20 May What Are The Rules When It Comes To Copyright and Using Images Online?
As part of the contract I get my new website and social media clients to sign, there is a line in there stating ‘We assume any images you supply us follow correct copyright laws and permission has been granted by the subjects for use.’ I assumed it was one of those ‘stating the obvious’ clauses that of course everyone knows that and would never do it. So many times lately though I have realised that what the ‘correct copyright laws’ actually are is so unclear to most people, and more and more people are getting caught out by adding an seemly innocent image they have simply taken from Google, assuming it was open for anyone to use. Suddenly what seemed like a pretty picture to add to a blog or Facebook post is becoming very expensive, with fines being handed out and lawyers getting involved.
So what are the rules?
Basically – nearly every photo or image created gives the author (the photographer or artist) a right to prevent others from using or reproducing that image. The photographer or artist owns the copyright. Copyright is automatic upon creation of an original work of authorship. Sometimes an artist will put a copyright symbol on the works so that it is obvious it is protected, but regardless of the symbol the image is copyrighted.
So can I ever just take an image from the net and use for my own purposes?

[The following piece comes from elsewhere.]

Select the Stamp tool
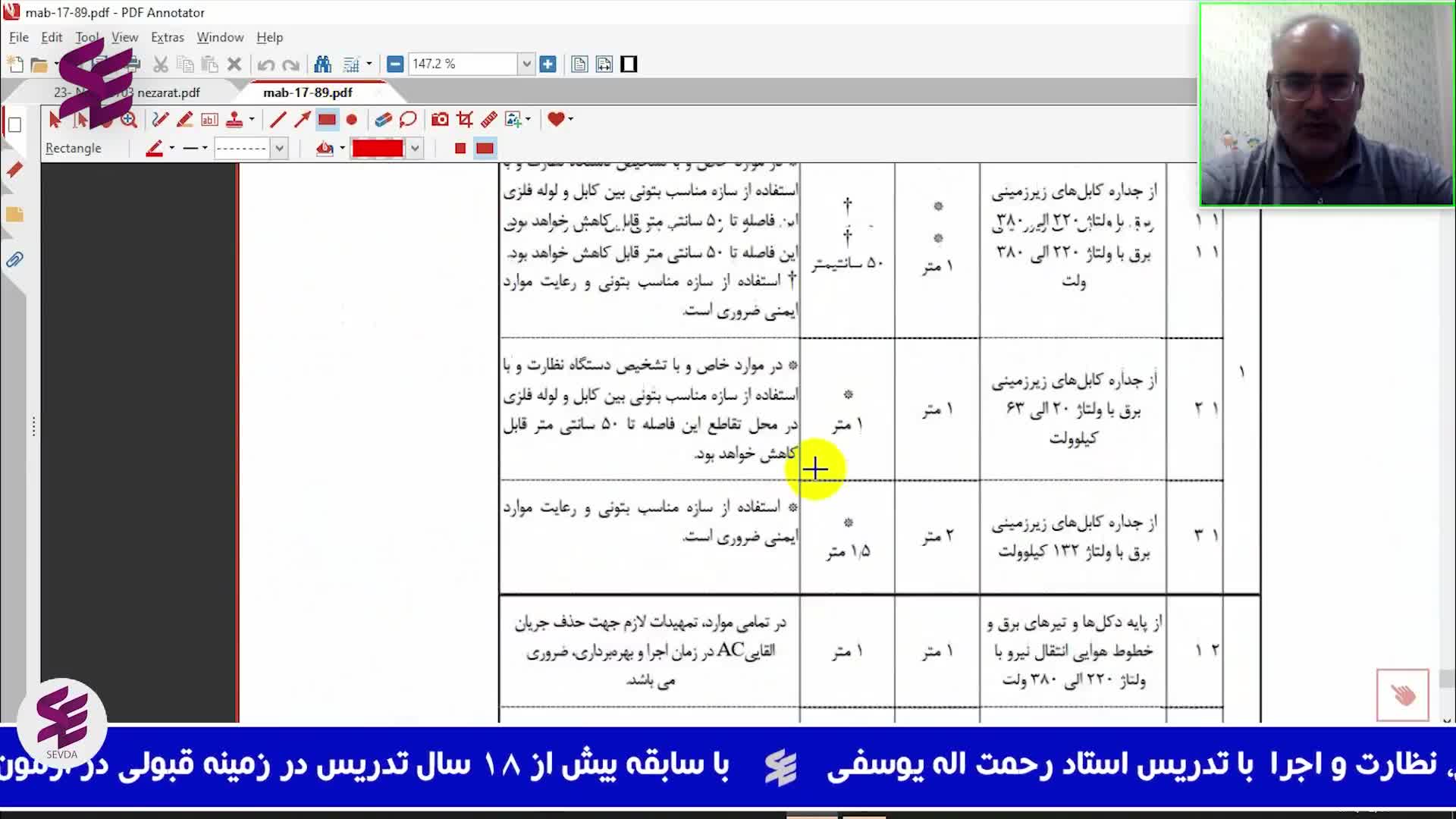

Generally NO! As a general rule, assume that if you find an image on the internet that it is covered by copyright. You cant just ‘right click/save’ and put it on your website or blog or other social media platform or use it on print materials.

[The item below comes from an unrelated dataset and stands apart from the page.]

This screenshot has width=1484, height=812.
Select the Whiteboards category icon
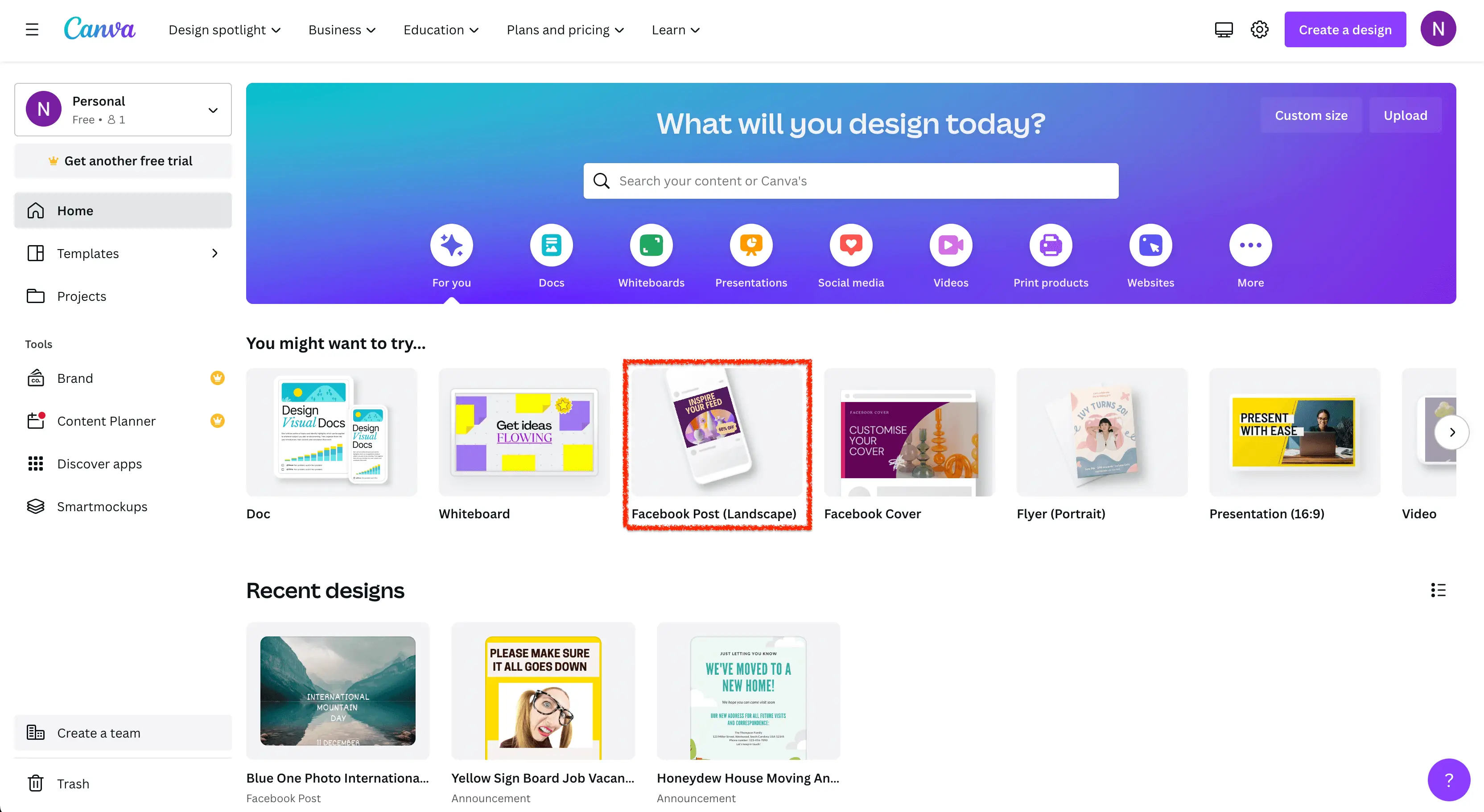click(x=651, y=245)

Sometimes you can determine where the image has come from and contact the owner and see if they will grant a license, such as creative commons, or offer it in the public domain to allow you to use it. If they do offer a license, either free or for a fee, you just need to comply with the license, follow their rules and you will be ok to use the image.
Can I give a shout-out to the artist and then use the image?
Still NO! Of course, you need to give credit if that is what the license requires, but that is when you actually have permission. Just telling people who took the photo will not protect you if the author did not give you permission to use the image.
Then what is the solution?
Really the best solution is to take your own photos if you are able to. You’ll be in full control over them, know they are original, and it’s always good to create original and interesting content of your own. However there are also plenty of sites where you can get cheap and free images and avoid getting yourself in trouble.
Some I use are;
Just don’t forget – Before taking any photo off the internet, you need to get permission and figure out what the licensing requirements are! Trust me it’s a lot cheaper and less hassle to spend a few minutes emailing a provider for permission, or paying a few dollars for an images rather than It doesn’t take a lot of time to find a quality image rather than dealing with a get a cease and desist or paying an expensive fine.